Work item: Pick up the music news roundup below and keep writing it from after its last paragraph.

Passage:
====

Video: I Break Horses – “Hearts” (live at Room 205)

Huffington Post talks to Sarah Assbring of El Perro Del Mar, whose new album Pale Fire is out November 13.

The Line Of Best Fit talks to Efterklang. Their new album Piramida is out on Tuesday.

Daytrotter has a session with First Aid Kit, who’ve released a new video from The Lion’s Roar. They’re at The Danforth Music Hall on September 26.

Video: First Aid Kit – “Wolf”

A Music Blog, Yea finds out what Ida Maria has been up to.

From the El Mocambo to the Kool Haus in twelve months isn’t bad – Of Monsters & Men makes their third visit to Toronto in almost a year exactly when they hit the Kool Haus on November 15. Tickets $25 in advance. Update: And a second show has been added for November 16. Mental.

MP3: Of Monsters & Men – “Little Talks”

Tame Impala have released a video from their new album Lonerism. It’s out October 9 and they play The Phoenix November 12.

Video: Tame Impala – “Elephant”

The AV Club talks to Nick Cave about his screenwriting endeavours.

Tuesday, September 18th, 2012

Home From War

Frightened Rabbit check into State Hospital; diagnosed with fear

Photo via ClashClashWhen you’re a couple years on from your last album and still a calendar year off from your next, yet you want a pretence to stage a North American tour, what do you do? If you’re Frightened Rabbit, whose Winter Of Mixed Drinks was back in 2010 and major label debut isn’t due out until early 2013, you put together five-song EP of new songs, call it State Hospital, release it on vinyl and digital only – because the kids love their vinyl and MP3s – and you hit the road.

Not that they needed the excuse to tour – their October 10 show at the Mod Club was well sold out a while ago – but if they wanted to remind folks of why their decidedly Scottish, anthemically miserable folk-rock has made the band beloved, they’ve begun streaming the EP at Pitchfork ahead of its release on September 25, setting the stage for them to finish up some European dates before crossing the pond. For whatever reason, Winter didn’t have quite the charm of its predecessor, the breakout Midnight Organ Fight, but the new EP is whetting my appetite for the band again, which is to say it’s doing its job.

The Daily Record, The 405, and The Banter have interviews with frontman Scott Hutchison about the new EP and the next album.

Stream: Frightened Rabbit / State Hospital

Lots of angles from which to get your daily Neil Halstead fix: a new MP3 from Palindrome Hunches is available to download courtesy of IFC, a new video has premiered at Nowness, and an EP to go with the Fall tour that brings him to the Dakota Tavern on October 8 is available for free – or you can leave a tip if you like – at Noisetrade, and includes songs from all points of his career. Including Mojave 3. And Slowdive. Yeah.

====

Data section:
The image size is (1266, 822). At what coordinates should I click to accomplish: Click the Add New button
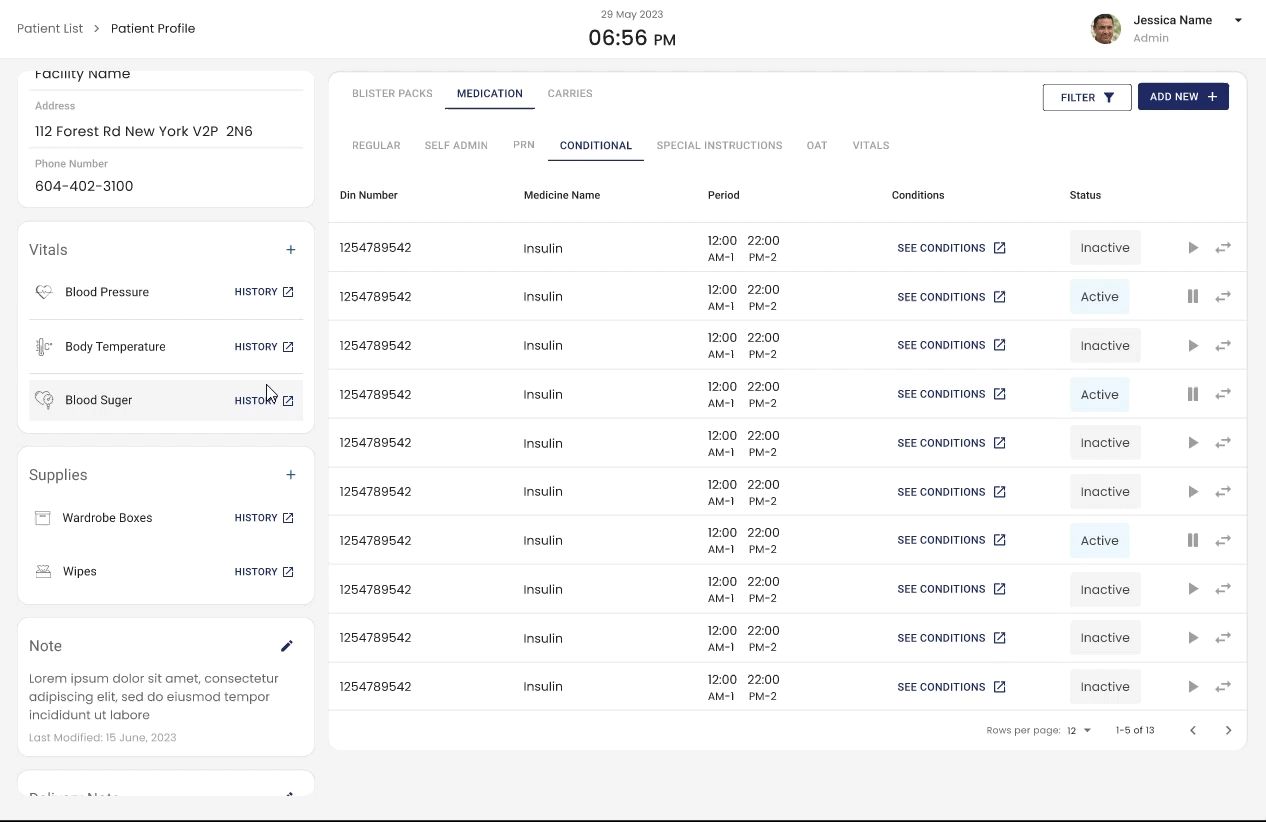tap(1183, 97)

====

Answer to this exercise:
MP3: Neil Halstead – “Tied To You”
Video: Neil Halstead – “Hey Daydreamer”

Billboard has a conversation and The Alternate Side a session with Alt-J, making their Toronto debut at Wrongbar tomorrow night.

Bat For Lashes has made another track from The Haunted Man available to download; it’s out October 23.

MP3: Bat For Lashes – “Marilyn”

Beatroute and The Boston Phoenix talk to Bloc Party.

The Toronto Star has a feature on The xx, who’ve made another track from Coexist and a new track not on the album available to download.

MP3: The xx – “Sunset”
MP3: The xx – “Reconsider”

Billboard profiles The Vaccines.

Under The Radar reports that Ladytron frontwoman Helen Marnie has begun work on a solo record and is hoping to crowdfund it via Pledge Music. And by selling her car.

The AV Club reports that Manic Street Preachers will celebrate the 20th anniversary of their debut album Generation Terrorists with a slew of special edition reissues coming on November 5. This is the album, if you’re recall, that was supposed to outsell Appetite For Destruction, propel the band to global superstar status, culminate in a three-night stand at Wembley Stadium, and then allow the band to burn out and disappear. Fancy-pants twentieth anniversary editions weren’t in the manifesto, but what really turns out the way we expect?

The Guardian profiles the career of Amelia Fletcher, now fronting Tender Trap.

For Folks Sake chats with Stevie Jackson

The AV Club offers a starter’s guide to the musical genre referred to as “shoegazing”. Perhaps you’ve heard of it.